Debbi made pancakes for breakfast before our current set of eggs expired, and we turned on the original film, as some TV station was showing episodes 1-8. And, well, watching them is most of what we did for the day. We’d talked about driving to a nearby park or trail to go for a walk somewhere other than the neighborhood, but neither of us felt like it. So we each went for a local walk instead, and otherwise had a lot of couch time.

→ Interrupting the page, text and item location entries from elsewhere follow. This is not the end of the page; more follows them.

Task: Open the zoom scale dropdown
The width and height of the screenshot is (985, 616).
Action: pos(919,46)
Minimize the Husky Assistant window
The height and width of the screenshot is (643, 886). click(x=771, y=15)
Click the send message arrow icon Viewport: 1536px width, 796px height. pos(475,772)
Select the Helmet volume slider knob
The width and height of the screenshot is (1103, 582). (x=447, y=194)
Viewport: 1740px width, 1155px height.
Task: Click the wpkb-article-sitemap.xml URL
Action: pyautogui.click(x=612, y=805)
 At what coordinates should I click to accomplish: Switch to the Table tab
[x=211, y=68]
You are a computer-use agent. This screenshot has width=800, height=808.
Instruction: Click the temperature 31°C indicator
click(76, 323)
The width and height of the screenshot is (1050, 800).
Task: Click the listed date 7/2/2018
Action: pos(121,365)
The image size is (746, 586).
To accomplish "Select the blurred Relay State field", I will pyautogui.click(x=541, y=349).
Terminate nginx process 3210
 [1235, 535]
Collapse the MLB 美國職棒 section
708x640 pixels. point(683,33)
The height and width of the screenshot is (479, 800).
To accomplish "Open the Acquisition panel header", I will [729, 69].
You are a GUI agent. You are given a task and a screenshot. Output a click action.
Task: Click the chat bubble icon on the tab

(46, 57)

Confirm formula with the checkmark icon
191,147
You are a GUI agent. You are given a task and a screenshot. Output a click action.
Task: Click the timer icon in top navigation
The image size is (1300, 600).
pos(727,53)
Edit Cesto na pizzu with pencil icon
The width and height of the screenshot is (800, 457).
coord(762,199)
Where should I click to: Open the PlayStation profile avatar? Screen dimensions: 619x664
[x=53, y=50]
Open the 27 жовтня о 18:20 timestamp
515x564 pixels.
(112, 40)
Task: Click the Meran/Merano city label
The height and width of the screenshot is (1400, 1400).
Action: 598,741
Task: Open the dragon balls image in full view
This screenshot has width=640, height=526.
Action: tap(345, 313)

I picked up lunch from our local Hobee’s, which reopened for take-out a week or so ago, and for dinner we picked up from QBB. I puttered around doing a few chores, and Debbi got calls from friends and family, but otherwise we watched five Star Wars movies: The original trilogy, The Force Awakens, and The Rise of Skywalker, which other than Rogue One are the five best films in the series. (It’s ironic that we watched and enjoyed Knives Out, because its writer/director Rian Johnson also did The Last Jedi which is as joyless and glum as Knives Out is otherwise. Some people think it’s because it was produced by committee, but I also think it’s much worse than the two Abrams films. I’m perfectly happy to not see it again, as with the prequel trilogy.)

So, it was a low-key but pleasant day. If nothing else, we’re grateful that COVID-19 waited until this year to strike, so we still have the fond memories of Debbi’s awesome 50th birthday weekend from last year (which somehow I never did an entry about). Small favors, etc.

Anyway, happy birthday to Debbi! Hopefully we can do something more exciting for it next year.